He then accused me of being an American draft dodger from the Vietnam War. Apparently there had been thousands of draft dodgers who had fled across the border and were now living secretly in Canada.

I asked him if I sounded like an American, but when that didn’t impress him I searched in my hand baggage and found a few documents that I hoped would convince him I was English.

He examined them in silence, and then slowly handed them back to me.

“OK Mac.. you’re not a Yank. But why are you going to Canada?”

I repeated my statement that I wanted to apply for an immigrant visa as I wanted to settle in Montreal and work there.

He looked at me and said: “Where are you going to live?”

“I don’t know”.

“Where are you going to work?”

“I don’t have a job yet.”

“What’s you line of work?”

“I’m an accountant.”

This response seemed to impress him and his unfriendly glare seemed to relax a little.

“An accountant, hmm…. Show me your qualifications.”

“I don’t have any, I’m only partly qualified”.

His manner turned sour again.

“You’re an accountant with no qualifications…. Ok buster, how much money have you got with you? Show me.”

I pulled out my wallet. I was carrying about fifty pounds. He wasn’t very impressed, so I tried to explain to him that due to UK foreign exchange regulations I wasn’t allowed to take much money out of the England but that as soon as I became settled and was able to open a Canadian Bank account, I would be able to transfer funds from my account in England to my new account in Canada.

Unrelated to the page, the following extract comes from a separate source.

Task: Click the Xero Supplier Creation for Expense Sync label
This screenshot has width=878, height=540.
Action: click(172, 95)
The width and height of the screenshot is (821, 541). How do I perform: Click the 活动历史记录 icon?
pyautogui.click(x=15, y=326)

He didn’t seem to understand what I was trying to tell him and I had to repeat it three times, but he still looked at me as though he didn’t believe a word I had said.

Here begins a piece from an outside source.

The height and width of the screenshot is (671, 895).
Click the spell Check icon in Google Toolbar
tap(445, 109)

Finally, he asked: “So – you have some proof of this money plan?”

I told him that I had some documents in my suitcase that should prove what I was telling him was true.

With that, he stood up and called another officer over. He gave the officer my passport and bus ticket and asked him to go and remove my bags from the bus.

“What about the bus?” I asked. Will they still wait for me?”

“No buster the bus is leaving now, and you are staying here.

You have no visa, no job, you don’t know where you’re gonna live,and you ain’t got no money.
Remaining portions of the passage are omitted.